Donald Trump’s allegation of Barack Obama wiretaps clearly shows that unless someone within the Trump circle removes his access to Twitter immediately, Trump will be the first world leader who committed political suicide by tweet.
Hammond’s vocational plans need to go further
Philip Hammond's proposal to beef up the value of vocational qualifications is to be lauded. But the measures need to go hand-in-hand with protecting artisan income. In the UK skilled, time-served tradesmen are undercut by unqualified cowboys. A simple licencing system, as found in France and other EU countries, making it impossible to engage in economic activity without relevant qualifications would protect both the consumer and industry.

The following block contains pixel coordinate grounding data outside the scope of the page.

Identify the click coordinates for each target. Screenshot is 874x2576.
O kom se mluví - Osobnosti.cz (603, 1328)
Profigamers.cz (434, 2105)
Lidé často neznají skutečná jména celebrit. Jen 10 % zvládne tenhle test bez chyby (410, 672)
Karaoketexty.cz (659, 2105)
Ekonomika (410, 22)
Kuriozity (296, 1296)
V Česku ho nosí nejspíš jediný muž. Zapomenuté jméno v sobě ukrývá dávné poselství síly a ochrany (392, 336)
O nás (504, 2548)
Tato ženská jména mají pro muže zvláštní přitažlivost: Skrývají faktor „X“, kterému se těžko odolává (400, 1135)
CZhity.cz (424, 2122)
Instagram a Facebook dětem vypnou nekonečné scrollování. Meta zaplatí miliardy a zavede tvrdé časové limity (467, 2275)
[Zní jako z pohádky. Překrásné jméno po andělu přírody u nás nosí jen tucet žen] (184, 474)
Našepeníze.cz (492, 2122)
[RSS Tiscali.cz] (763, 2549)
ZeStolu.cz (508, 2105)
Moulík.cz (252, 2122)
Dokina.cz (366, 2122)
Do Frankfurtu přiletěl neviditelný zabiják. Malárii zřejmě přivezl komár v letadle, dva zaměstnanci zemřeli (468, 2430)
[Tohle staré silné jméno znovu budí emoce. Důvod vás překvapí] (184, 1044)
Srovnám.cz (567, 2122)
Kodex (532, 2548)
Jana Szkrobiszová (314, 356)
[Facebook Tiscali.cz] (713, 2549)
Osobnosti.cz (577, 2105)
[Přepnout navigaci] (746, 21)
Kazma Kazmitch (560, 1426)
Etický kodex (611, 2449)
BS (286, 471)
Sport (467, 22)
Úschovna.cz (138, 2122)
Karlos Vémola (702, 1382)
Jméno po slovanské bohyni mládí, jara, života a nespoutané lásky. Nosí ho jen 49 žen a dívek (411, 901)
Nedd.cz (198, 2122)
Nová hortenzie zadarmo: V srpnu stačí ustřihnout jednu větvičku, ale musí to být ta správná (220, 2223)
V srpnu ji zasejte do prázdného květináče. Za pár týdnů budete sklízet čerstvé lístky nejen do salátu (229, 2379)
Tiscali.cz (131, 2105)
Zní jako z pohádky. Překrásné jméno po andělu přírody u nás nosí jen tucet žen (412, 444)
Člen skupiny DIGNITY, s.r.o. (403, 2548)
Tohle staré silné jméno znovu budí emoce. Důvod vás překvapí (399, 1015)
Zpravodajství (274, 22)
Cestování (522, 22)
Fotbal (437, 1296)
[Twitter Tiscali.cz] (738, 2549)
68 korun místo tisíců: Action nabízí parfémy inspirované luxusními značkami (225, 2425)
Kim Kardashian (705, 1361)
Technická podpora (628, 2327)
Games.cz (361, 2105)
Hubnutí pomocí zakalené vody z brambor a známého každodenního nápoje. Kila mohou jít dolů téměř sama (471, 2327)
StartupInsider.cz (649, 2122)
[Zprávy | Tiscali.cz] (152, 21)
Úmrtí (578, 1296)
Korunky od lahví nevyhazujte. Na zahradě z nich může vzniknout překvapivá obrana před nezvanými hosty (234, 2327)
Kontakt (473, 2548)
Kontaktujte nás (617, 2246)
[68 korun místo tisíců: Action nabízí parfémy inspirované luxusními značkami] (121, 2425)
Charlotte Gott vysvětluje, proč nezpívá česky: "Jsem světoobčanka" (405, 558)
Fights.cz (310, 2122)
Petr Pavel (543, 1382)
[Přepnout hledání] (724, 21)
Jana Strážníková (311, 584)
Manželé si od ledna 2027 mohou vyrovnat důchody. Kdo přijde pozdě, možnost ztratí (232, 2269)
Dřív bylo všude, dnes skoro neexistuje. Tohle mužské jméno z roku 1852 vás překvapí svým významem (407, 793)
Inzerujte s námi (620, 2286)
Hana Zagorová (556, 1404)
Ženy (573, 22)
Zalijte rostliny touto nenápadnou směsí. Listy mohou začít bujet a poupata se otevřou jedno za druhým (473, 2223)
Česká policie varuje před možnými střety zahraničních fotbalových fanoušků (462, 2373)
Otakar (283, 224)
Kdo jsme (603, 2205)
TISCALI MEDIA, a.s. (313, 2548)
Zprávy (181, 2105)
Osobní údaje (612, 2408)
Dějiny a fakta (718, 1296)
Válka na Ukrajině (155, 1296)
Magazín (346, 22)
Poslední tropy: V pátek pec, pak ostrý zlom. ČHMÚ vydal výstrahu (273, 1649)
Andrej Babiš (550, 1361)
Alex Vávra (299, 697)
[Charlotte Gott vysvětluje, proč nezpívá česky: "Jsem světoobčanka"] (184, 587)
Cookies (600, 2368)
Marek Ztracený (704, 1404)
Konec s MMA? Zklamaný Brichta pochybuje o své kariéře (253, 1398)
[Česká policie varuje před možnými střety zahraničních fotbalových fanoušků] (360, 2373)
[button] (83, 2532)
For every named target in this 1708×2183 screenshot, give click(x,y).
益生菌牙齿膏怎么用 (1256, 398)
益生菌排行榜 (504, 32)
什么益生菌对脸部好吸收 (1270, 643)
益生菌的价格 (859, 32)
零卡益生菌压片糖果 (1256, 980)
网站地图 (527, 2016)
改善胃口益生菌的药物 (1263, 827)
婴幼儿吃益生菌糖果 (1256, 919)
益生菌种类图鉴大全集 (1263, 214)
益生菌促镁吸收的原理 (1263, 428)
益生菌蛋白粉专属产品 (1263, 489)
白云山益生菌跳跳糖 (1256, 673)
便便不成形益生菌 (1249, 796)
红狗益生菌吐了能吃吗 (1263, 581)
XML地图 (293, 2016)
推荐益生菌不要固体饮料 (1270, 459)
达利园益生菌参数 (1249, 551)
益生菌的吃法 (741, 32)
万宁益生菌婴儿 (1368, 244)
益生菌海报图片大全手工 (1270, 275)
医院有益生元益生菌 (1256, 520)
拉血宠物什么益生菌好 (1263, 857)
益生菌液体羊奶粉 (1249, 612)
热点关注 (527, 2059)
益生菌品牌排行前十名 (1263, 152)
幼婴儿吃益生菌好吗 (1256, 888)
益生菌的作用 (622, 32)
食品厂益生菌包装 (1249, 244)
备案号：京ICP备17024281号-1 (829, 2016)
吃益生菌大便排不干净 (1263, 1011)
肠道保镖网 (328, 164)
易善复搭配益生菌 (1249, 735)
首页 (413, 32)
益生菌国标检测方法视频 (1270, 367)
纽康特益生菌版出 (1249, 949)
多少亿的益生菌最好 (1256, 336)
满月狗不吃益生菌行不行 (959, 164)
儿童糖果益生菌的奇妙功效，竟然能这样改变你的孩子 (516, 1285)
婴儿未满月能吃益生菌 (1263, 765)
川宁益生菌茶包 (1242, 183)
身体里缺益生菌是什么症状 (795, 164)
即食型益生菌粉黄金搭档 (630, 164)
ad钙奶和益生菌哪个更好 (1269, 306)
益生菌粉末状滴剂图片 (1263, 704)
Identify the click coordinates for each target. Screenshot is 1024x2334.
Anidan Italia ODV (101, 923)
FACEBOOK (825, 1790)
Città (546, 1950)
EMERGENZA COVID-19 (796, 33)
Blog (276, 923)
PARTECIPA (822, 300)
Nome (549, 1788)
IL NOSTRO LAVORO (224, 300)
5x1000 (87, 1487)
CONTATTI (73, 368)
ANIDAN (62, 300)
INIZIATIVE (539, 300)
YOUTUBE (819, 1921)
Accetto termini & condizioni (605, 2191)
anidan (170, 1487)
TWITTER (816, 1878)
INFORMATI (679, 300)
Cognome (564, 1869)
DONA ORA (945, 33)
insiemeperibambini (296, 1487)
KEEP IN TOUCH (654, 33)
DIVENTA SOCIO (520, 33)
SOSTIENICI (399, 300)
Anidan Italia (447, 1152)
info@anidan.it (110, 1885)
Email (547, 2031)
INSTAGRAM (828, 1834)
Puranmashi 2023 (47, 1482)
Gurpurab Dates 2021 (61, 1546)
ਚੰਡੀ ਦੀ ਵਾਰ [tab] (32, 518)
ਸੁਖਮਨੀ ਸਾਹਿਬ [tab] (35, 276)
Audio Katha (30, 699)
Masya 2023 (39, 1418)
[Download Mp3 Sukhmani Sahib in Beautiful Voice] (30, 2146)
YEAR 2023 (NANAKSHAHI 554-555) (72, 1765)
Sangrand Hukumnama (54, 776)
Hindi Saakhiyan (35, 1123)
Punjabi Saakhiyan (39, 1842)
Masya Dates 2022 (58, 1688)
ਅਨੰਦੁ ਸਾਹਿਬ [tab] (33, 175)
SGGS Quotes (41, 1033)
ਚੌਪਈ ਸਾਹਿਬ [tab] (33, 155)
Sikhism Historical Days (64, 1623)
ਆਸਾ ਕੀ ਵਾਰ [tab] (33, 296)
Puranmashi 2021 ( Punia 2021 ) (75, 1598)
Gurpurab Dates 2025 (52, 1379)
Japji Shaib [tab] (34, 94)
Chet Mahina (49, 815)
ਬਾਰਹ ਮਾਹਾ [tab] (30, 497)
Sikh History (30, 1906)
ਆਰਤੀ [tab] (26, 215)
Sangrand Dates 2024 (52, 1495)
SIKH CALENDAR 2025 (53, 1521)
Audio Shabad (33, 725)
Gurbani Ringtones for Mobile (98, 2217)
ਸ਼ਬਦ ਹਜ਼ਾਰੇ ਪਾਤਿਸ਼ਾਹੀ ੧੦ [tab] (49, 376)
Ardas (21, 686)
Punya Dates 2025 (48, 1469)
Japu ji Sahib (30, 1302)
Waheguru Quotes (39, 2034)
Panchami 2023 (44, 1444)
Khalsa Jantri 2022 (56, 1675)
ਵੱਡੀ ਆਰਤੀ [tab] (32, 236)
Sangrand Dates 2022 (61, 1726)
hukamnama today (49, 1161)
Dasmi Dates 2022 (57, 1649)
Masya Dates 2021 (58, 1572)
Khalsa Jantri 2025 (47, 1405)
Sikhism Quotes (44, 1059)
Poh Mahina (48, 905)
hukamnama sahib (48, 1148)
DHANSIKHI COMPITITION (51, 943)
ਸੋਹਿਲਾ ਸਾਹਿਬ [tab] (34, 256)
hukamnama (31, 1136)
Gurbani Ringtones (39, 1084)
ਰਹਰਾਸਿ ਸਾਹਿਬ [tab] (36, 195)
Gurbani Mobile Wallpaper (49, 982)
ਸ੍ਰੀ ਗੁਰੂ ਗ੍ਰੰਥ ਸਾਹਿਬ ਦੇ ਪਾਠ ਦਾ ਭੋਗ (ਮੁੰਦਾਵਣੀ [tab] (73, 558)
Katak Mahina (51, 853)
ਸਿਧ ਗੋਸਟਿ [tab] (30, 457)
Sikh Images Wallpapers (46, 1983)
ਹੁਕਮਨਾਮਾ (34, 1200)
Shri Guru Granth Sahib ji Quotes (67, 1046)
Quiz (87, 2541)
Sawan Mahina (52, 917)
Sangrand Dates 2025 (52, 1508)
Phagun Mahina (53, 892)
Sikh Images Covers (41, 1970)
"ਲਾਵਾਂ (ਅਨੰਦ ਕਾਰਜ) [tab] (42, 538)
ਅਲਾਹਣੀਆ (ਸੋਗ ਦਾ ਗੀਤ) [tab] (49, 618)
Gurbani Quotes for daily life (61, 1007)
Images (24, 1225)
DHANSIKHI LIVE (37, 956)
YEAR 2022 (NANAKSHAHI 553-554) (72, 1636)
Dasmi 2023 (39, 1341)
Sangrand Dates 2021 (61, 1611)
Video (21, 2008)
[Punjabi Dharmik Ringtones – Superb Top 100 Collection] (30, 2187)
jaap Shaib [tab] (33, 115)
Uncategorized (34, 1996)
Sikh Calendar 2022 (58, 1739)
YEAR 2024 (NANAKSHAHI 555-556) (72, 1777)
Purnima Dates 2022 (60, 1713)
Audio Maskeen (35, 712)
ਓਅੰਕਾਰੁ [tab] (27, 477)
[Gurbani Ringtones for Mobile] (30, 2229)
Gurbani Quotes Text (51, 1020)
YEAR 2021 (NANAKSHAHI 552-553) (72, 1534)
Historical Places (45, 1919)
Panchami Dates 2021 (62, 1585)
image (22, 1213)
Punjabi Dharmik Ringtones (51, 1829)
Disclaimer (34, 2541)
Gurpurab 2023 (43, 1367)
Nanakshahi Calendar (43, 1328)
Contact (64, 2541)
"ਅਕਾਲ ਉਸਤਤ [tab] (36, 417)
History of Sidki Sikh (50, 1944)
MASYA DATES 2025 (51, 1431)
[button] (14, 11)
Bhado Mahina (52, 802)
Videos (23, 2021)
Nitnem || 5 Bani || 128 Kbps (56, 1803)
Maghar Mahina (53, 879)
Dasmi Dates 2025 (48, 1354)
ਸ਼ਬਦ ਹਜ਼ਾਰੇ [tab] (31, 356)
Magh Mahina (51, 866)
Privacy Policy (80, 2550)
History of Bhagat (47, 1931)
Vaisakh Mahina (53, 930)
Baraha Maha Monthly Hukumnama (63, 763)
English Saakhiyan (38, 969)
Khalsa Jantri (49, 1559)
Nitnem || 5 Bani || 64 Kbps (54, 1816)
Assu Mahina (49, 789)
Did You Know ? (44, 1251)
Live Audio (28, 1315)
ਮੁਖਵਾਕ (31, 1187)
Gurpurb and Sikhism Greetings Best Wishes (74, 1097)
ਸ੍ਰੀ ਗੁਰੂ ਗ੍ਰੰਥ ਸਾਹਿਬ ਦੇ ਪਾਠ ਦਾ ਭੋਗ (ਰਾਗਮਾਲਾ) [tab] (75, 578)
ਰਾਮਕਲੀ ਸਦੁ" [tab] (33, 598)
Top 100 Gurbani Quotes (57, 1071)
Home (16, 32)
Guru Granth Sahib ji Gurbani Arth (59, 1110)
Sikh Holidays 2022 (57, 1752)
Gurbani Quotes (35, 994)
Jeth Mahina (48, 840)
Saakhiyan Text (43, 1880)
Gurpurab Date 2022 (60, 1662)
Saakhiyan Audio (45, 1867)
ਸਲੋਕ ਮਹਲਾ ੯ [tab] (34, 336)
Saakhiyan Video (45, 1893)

Our Government only finds money when it wants to
I know we are stuck with a right-wing Government and we should not be surprised at anything they do. Yet it is particularly striking that they can decide to double the funding of the royal family in 13 minutes but can only sit on their hands and offer a string of excuses over the state of social care and the health service over many months.
Kingston upon Thames
Do Brexiteers deserve sympathy?
I read with interest Sam Farley's article about the gloating over Cornwall's sudden subsidy cut following the victory of Brexiteers in the EU referendum. I would, however, like to remind Sam that many areas of the UK are due to suffer because of Brexit (whether affluent or not), irrespective of how they voted, and have no “champion” to advocate a little understanding. Or to put it another way: if I got in my car and drove in such a way as to write off my own vehicle and someone else's (note that last bit), would Sam now advocate that it was me who deserved sympathy for the loss of my car?
Moreover, in a democracy, people play politics. In “normal” politics, those who make bad decisions get reminded of it years later (just ask Paul Nuttall). Ergo in a democracy, the people get reminded of it years later.
Kings Lynn, Norfolk
Theresa May has denounced “tunnel-minded nationalism”. Excellent – that means that we can stay in the EU then.
It’s not just fake news we should avoid
Neil Postman, in his 1985 book Amusing Ourselves to Death, crystallises this dangerously fractured moment in modern human history. George Orwell was afraid of overseers depriving us of information. Aldous Huxley, on the other hand, warned of an onslaught of news, real or fabricated, that reduced its consumers to passivity and egotism. Orwell feared that the truth would be concealed from us; Huxley contended that when truth is drowned in a sea of irrelevance, we would become a trivial culture.
Both dystopian views have proven presciently true in these uncertain times. Real facts are deliberately submerged into the swamp bottom of lies and manipulation (Orwellian) by the sea tides of their manufactured alternative cousins. The media (press and social) need to take care that this moment by moment accounting doesn’t drown us in its thought-extinguishing momentum (Huxleyian).
The US is forgetting its country’s immigrant roots
My grandfather Albert Joseph Bialek came to the United States from Poland in 1910. Per the Ellis Island website, he boarded the ship Kaiser Wilhelm der Grosse in Bremen, Germany (formerly in Prussia). He had just completed his service in the Austrian army. Poland at that time was divided into three spheres of influence by Austria, Prussia and Russia.
Upon being discharged, he returned to his father’s farm. Officers from the Austrian army made an attempt to re-enlist him but tradition dictated that he could remain at home so long as he was sorely needed on the farm. Immediately after the officers departed, Albert’s father gave him his brother’s travel documents and instructed him to immigrate to the United States. His father knew that war was coming and he didn’t want to lose his son to it.
It took me longer to locate my grandfather on the passenger list than it should have because I had forgotten he was travelling under the name Jan and not Albert. Given the fact that Albert entered the United States under the name Jan Bialek and later burned his immigration papers, it is evident he was by definition an “illegal immigrant”. He went on to become a very hard-working brickmason and law-abiding citizen, raising 12 children with the help of his Polish wife Mary and the rest (as they say) is history.
Just as Cleveland, Ohio is a city of neighbourhoods, so is the United States a country of immigrants. In fact, all the major cities of America at one time served as incubators for immigrants to not only become accustomed to the ways of this country but also to intermingle with each other (often prohibited in their homelands). It’s a shame that the inner cities were handed over to the absentee landlords following the Second World War. Just imagine how much stronger and united our country might have been had this unofficial tradition continued.
Gentrification is not the answer. Preventing immigration is not the solution. Intense vetting is acceptable during these challenging times but to unfairly deny one person access to the United States makes us all orphans again.
As a popular song goes: “Let me in, immigration man.”
A youth conscription service could work in the UK
Janet Street-Porter is right to suggest that the UK should follow in the footsteps of Sweden and reinstate military conscription. In the light of the Government’s plan to scrap housing benefits for young people, this is an idea worthy of consideration. In the absence of affordable housing, shelters and sustenance, the young will be pushed into poverty, hunger, homelessness and crime, reigniting their sense of isolationism, social alienation and possibly extremism, radicalism and terrorism. Those under 21 should be seen as a source of energy, hope, innovation and creativity. In summary, they are the future pillars of society. The May Government must abandon seeing them as burdens on our society.